The local media is portrayed as a central collaborator in this construction of a false consciousness by presenting the pronouncements of the army spokesman as irrefutable fact and absolute truth, without demanding proof of the information being provided. Blumenthal also does not spare those who are not part of the ruling right-wing coalition. His accusatory finger points toward the Israeli peace camp, which, in the first days of any military operation, tends to line up behind the government Blumenthal provides the example of Chaim Oron, the previous leader of the left-wing Meretz party, in the initial stages of Operation Cast Lead.

Blumenthal’s depressing if somewhat radicalized narrative does make room for some righteous people of Sodom. They are personified in the young activists on the margins of Israeli society, and even rejected by it, and members of the Palestinian popular councils. Despite the draconian measures used against them, they adhere to nonviolent opposition to the Israeli occupation. The figure of the “prophet,” as professor Yeshayahu Leibowitz is described, hovers above them, and a chapter is devoted to him and to his dark prophecy way back in 1967 regarding the direction being taken by Israeli society, which Blumenthal chronicles.

The book’s stated audience is the American public. In the foreword, Blumenthal writes that he wishes to show them “what they’re paying for, the facts as they are today, in a way that is not dressed up and laundered, devoid of sentimentality or nostalgia.”

For the knowledgeable Israeli reader, the one who knows the facts about which Blumenthal writes and even concedes them, even if he’s not in full agreement with the sharp framing or with some of his conclusions, a significant part of the book’s strength lies in the effect that is naturally created when a foreign correspondent describes the reality of your life and surroundings. Thus, as if from a bas relief, details are raised to which the local eye has become so accustomed that it no longer notices their existence.

The final scene in the book takes place in a New York apartment, in the presence of young Israelis who have gone into voluntary exile after despairing of the struggle for social change in the society in which they grew up. These are young people hungry for life and justice, who sense that they have lost the battle and have therefore chosen to leave the field. This final chord amplifies, perhaps, the warning bells being rung by Blumenthal. It’s more tempting, however, to see in the author himself a representative of a new American Jewish generation — a generation that feels a kinship to Israelis and Israel without being blind to its faults. After all, staring reality in the eye and recognizing it for what it is, without the frills, could be very helpful for us.

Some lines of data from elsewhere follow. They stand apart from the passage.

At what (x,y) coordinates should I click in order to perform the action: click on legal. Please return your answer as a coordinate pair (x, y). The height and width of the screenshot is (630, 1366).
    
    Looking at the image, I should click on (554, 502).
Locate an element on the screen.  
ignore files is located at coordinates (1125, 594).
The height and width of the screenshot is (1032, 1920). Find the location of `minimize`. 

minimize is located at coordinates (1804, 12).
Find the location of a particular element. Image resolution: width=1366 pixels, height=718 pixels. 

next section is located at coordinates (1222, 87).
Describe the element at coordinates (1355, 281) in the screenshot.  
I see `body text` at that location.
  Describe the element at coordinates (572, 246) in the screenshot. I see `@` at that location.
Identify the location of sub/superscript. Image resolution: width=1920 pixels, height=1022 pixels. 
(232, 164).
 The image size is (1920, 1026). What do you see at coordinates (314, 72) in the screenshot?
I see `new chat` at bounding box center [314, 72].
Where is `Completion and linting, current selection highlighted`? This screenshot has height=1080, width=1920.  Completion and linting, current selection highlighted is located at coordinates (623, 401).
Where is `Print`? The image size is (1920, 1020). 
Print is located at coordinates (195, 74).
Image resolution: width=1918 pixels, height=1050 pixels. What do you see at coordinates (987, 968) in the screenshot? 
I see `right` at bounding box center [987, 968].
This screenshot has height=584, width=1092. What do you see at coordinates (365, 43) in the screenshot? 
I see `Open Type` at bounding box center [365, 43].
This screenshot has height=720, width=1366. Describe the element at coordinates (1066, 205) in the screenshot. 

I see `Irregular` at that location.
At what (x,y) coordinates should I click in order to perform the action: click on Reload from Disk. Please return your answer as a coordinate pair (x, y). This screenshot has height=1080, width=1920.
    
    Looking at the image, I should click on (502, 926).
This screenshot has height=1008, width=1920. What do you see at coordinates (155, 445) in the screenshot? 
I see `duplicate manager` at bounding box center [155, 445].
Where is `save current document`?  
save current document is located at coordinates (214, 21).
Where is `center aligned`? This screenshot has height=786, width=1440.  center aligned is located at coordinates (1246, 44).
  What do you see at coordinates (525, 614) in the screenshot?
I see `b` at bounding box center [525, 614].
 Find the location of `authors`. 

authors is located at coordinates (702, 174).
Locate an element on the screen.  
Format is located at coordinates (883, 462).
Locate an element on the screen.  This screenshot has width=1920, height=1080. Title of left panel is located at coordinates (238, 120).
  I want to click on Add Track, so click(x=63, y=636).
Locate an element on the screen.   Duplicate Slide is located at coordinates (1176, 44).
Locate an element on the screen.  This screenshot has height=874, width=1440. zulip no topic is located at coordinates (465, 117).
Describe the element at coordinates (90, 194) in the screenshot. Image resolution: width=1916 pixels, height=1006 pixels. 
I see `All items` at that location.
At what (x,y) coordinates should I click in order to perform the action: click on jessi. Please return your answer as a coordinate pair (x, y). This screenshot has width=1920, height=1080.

Disclosure: Nation Books published the English version of Lords of the Land, a book I co-authored with Idith Zertal. I wrote a few words for Blumenthal’s book jacket at Nations Books' request.

Akiva Eldar is a contributing writer for Al-Monitor’s Israel Pulse. He was formerly a senior columnist and editorial writer for Haaretz and also served as the Hebrew daily’s US bureau chief and diplomatic correspondent. His most recent book (with Idith Zertal), Lords of the Land, on the Jewish settlements, was on the best-seller list in Israel and has been translated into English, French, German and Arabic.